Screening and Test Evaluation Program (STEP), School of Public Health, Sydney Medical School, University of Sydney, Sydney 2006, Australia.
Cancer Biol Med. 2014 Jun;11(2):69-77. doi: 10.7497/j.issn.2095-3941.2014.02.001.
Preoperative staging of the axilla in women with invasive breast cancer using ultrasound-guided needle biopsy (UNB) identifies approximately 50% of patients with axillary nodal metastases prior to surgical intervention. Although moderately sensitive, it is a highly specific staging strategy that is rarely falsely-positive, hence a positive UNB allows patients to be triaged to axillary lymph-node dissection (ALND) avoiding potentially unnecessary sentinel node biopsy (SNB). In this review, we extend our previous work through an updated literature search, focusing on studies that report data on UNB utility. Based on data for 10,934 breast cancer patients, sourced from 35 studies, a positive UNB allowed triage of 1,745 cases (simple proportion 16%) to axillary surgical treatment: the utility of UNB was a median 19.8% [interquartile range (IQR) 11.6%-26.7%] across these studies. We also modelled data from a subgroup of studies, and estimated that amongst patients with metastases to axillary nodes, the odds ratio (OR) for high nodal disease burden for a positive UNB versus a negative UNB was 4.38 [95% confidence interval (95% CI): 3.13, 6.13], P<0.001. From this model, the estimated proportion with high nodal disease burden was 58.9% (95% CI: 50.2%, 67.0%) for a positive UNB, whereas the estimated proportion with high nodal disease burden was 24.6% (95% CI: 17.7%, 33.2%) if UNB was negative. Overall, axillary UNB has good clinical utility and a positive UNB can effectively triage to ALND. However, the evolving landscape of axillary surgical treatment means that UNB will have relatively less utility where surgeons have modified their practice to omission of ALND for minimal nodal metastatic disease.

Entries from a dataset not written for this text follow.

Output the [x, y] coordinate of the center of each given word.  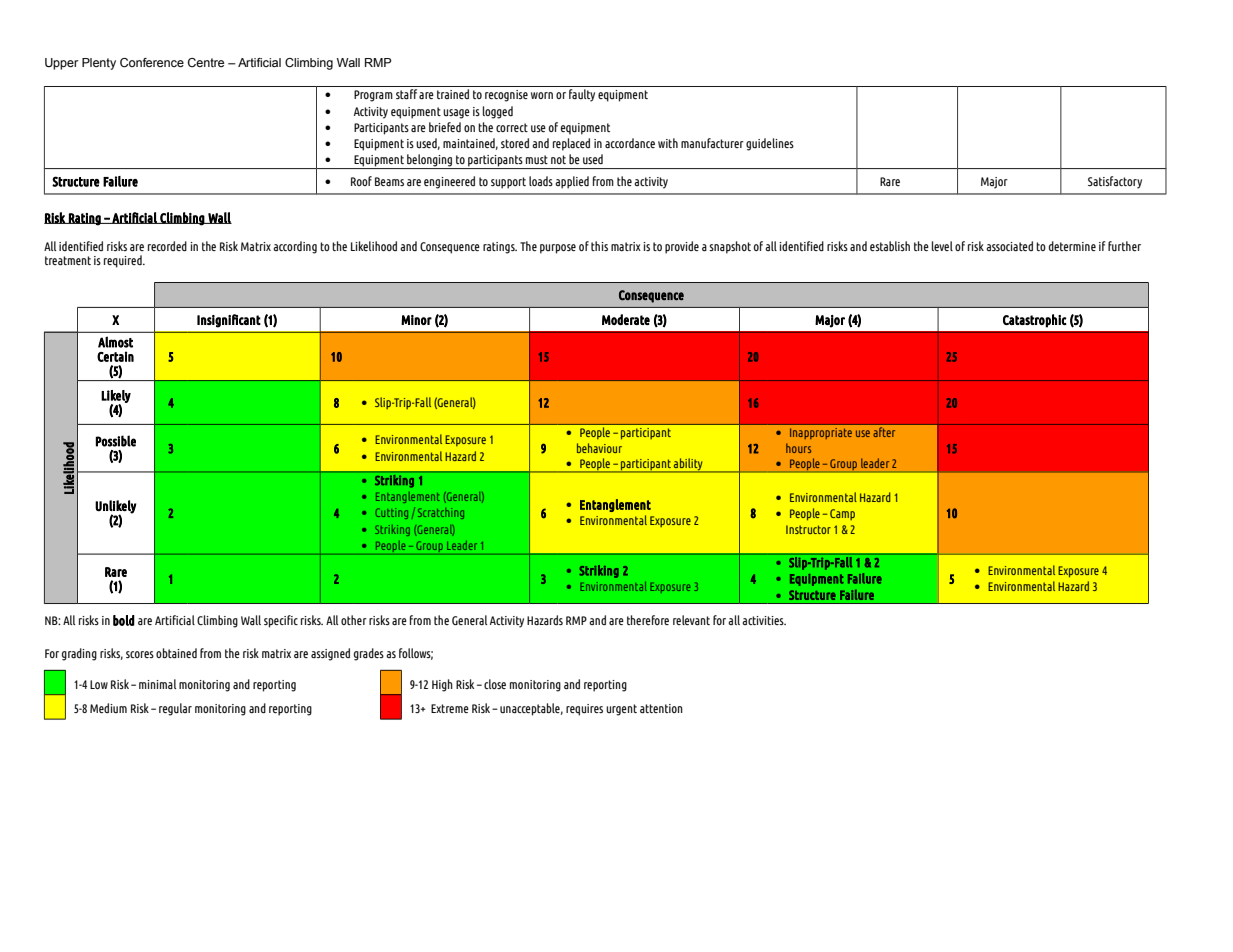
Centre [206, 62]
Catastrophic [1035, 321]
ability [688, 465]
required [124, 261]
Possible [116, 441]
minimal [157, 684]
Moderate [626, 319]
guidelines [770, 144]
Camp [842, 514]
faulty [582, 95]
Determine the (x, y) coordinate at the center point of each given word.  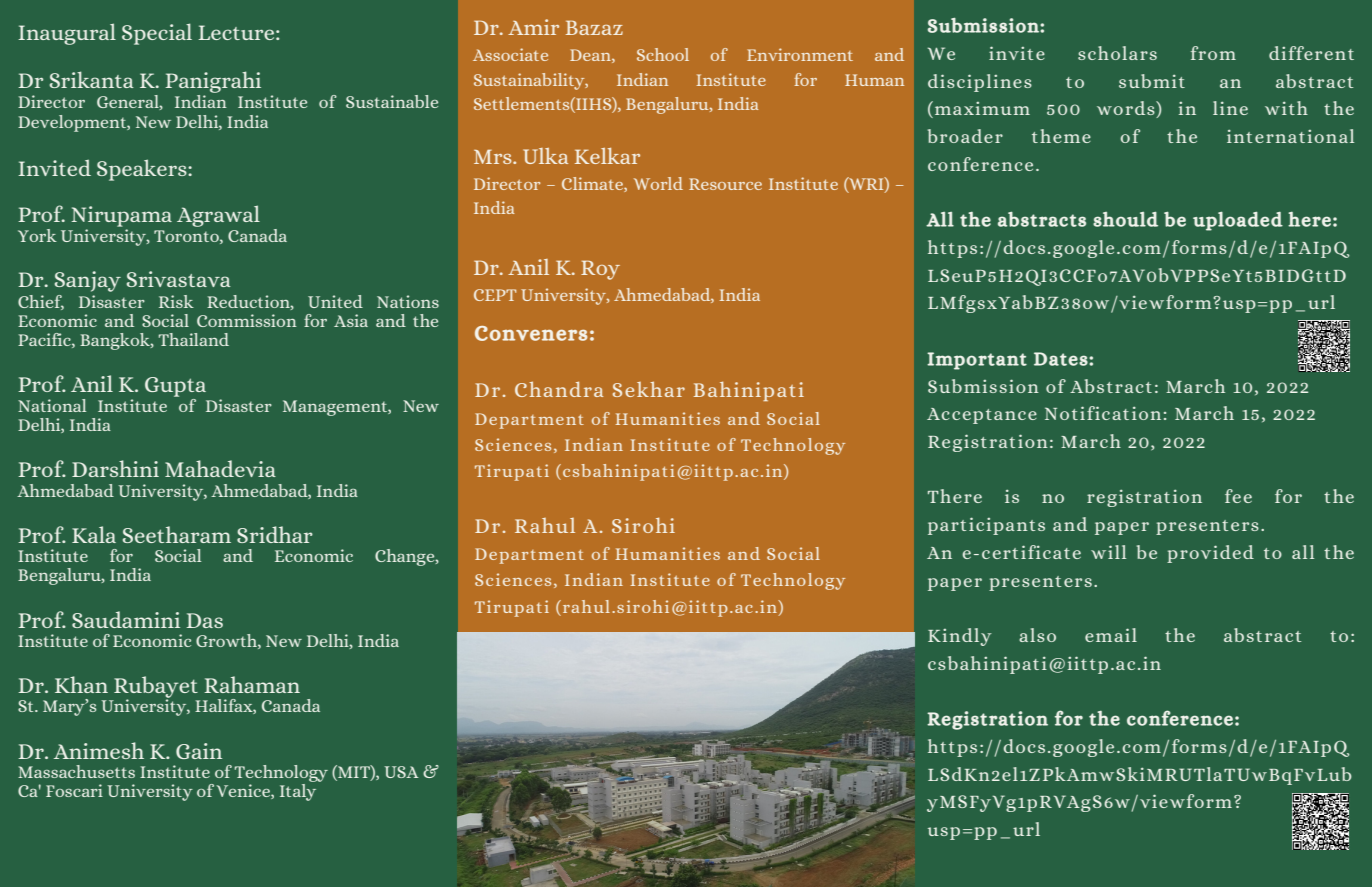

在接受手术干预之前,使用超声引导下的细针穿刺活检(UNB)对患有浸润性乳腺癌的女性进行腋窝术前分期,可确定约 50%的患者存在腋窝淋巴结转移。虽然这种方法的敏感性适中,但它是一种高度特异的分期策略,很少出现假阳性,因此 UNB 阳性可使患者接受腋窝淋巴结清扫术(ALND),避免潜在的不必要的前哨淋巴结活检(SNB)。在这篇综述中,我们通过更新的文献搜索扩展了之前的工作,重点关注报告 UNB 效用数据的研究。基于来自 35 项研究的 10934 名乳腺癌患者的数据,UNB 阳性可将 1745 例(简单比例 16%)病例分诊至腋窝手术治疗:这些研究中 UNB 的效用中位数为 19.8%(四分位距[IQR]11.6%-26.7%)。我们还对一组亚组研究的数据进行了建模,并估计在腋窝淋巴结转移的患者中,UNB 阳性与 UNB 阴性相比,高淋巴结疾病负担的优势比(OR)为 4.38(95%置信区间[95%CI]:3.13,6.13),P<0.001。根据该模型,UNB 阳性患者中高淋巴结疾病负担的估计比例为 58.9%(95%CI:50.2%,67.0%),而 UNB 阴性患者中高淋巴结疾病负担的估计比例为 24.6%(95%CI:17.7%,33.2%)。总体而言,腋窝 UNB 具有良好的临床效用,UNB 阳性可有效地分诊至 ALND。然而,腋窝外科治疗方式的不断发展意味着,对于那些外科医生已经修改了实践,对淋巴结转移程度最小的患者省略 ALND 的情况下,UNB 的效用相对较小。